Lazy storks are just sitting around eating trash

Lazy storks are just sitting around eating trash

A new study has found that storks are ditching migration and hanging out at landfills instead.

A new study has found a potentially worrying trend: white storks in Europe are foregoing migration and are staying put instead, eating trash at landfills.

Normally, the white-and-black birds would be headed to Africa for the winter, but instead they are increasingly choosing instead to stay in Spain and Portugal year-round to eat junk food at landfills, according to a University of East Anglia statement.
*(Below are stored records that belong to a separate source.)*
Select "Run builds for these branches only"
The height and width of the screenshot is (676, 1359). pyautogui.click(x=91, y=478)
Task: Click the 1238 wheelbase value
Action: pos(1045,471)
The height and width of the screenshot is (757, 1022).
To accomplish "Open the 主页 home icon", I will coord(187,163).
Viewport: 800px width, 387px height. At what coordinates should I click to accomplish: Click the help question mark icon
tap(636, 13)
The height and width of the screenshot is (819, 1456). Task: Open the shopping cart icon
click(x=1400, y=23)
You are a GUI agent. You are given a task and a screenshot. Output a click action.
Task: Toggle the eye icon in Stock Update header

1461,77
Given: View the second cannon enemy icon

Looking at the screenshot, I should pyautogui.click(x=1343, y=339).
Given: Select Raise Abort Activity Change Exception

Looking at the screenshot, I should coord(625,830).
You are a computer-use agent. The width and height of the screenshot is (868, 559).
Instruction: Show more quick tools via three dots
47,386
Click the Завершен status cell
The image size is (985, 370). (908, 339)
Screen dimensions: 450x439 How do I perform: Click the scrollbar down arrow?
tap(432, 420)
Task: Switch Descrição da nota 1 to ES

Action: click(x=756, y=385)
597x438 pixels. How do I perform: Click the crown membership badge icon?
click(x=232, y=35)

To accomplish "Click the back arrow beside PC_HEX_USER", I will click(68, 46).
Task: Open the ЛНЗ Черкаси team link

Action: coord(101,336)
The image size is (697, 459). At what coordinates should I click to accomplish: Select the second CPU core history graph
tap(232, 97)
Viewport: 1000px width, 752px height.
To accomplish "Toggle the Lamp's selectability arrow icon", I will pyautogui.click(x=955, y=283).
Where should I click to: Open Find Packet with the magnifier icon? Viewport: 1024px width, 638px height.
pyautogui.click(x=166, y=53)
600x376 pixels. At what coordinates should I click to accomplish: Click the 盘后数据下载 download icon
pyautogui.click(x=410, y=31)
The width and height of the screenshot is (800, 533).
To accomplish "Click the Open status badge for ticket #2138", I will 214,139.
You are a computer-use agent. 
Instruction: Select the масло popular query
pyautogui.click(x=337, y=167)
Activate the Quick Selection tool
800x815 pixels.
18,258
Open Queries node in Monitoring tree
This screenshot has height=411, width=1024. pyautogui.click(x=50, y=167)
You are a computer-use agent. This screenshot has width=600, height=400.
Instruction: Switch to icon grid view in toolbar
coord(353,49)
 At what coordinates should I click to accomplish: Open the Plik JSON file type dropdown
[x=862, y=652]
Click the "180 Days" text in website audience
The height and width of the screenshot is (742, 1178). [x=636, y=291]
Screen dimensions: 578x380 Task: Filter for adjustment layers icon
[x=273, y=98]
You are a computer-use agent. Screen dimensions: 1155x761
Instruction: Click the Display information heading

White storks used to be an entirely migratory bird, with no storks staying in Spain and Portugal, but that started to change in the 1980s with a few individuals, and now those numbers are growing by leaps and bounds. Since 1995, Portugal’s resident stork population has increased from 1,187 birds to about 14,000, with 80 percent of them living around landfills. The landfills are simply too good a source of food for the storks to pass up on, it turns out.

To make their findings, researchers attached GPS tracking devices to 48 birds and recorded their data for several years, finding that storks were living permanently in nests at landfills and guarding them.

And their lives appear to revolve around the landfills. The researchers were finding that some individuals simply go from the nest to the landfill site and back again. Even storks that lived 30 miles away would make the trip to landfills to eat their fill.

“These are exciting times to study animal migration. Several species, including the white stork, which used to be fully migratory in Europe now have resident populations. We want to understand the causes and the mechanisms behind these changes in migratory behaviour,” Dr. Aldina Franco from UEA’s School of Environmental Sciences, the lead researcher, said in a statement. “This study looked at the birds’ reliance on landfill food, we found that the continuous availability of junk food from landfill has influenced nest use, daily travel distances, and foraging ranges.”

Their findings were published in the journal Movement Ecology.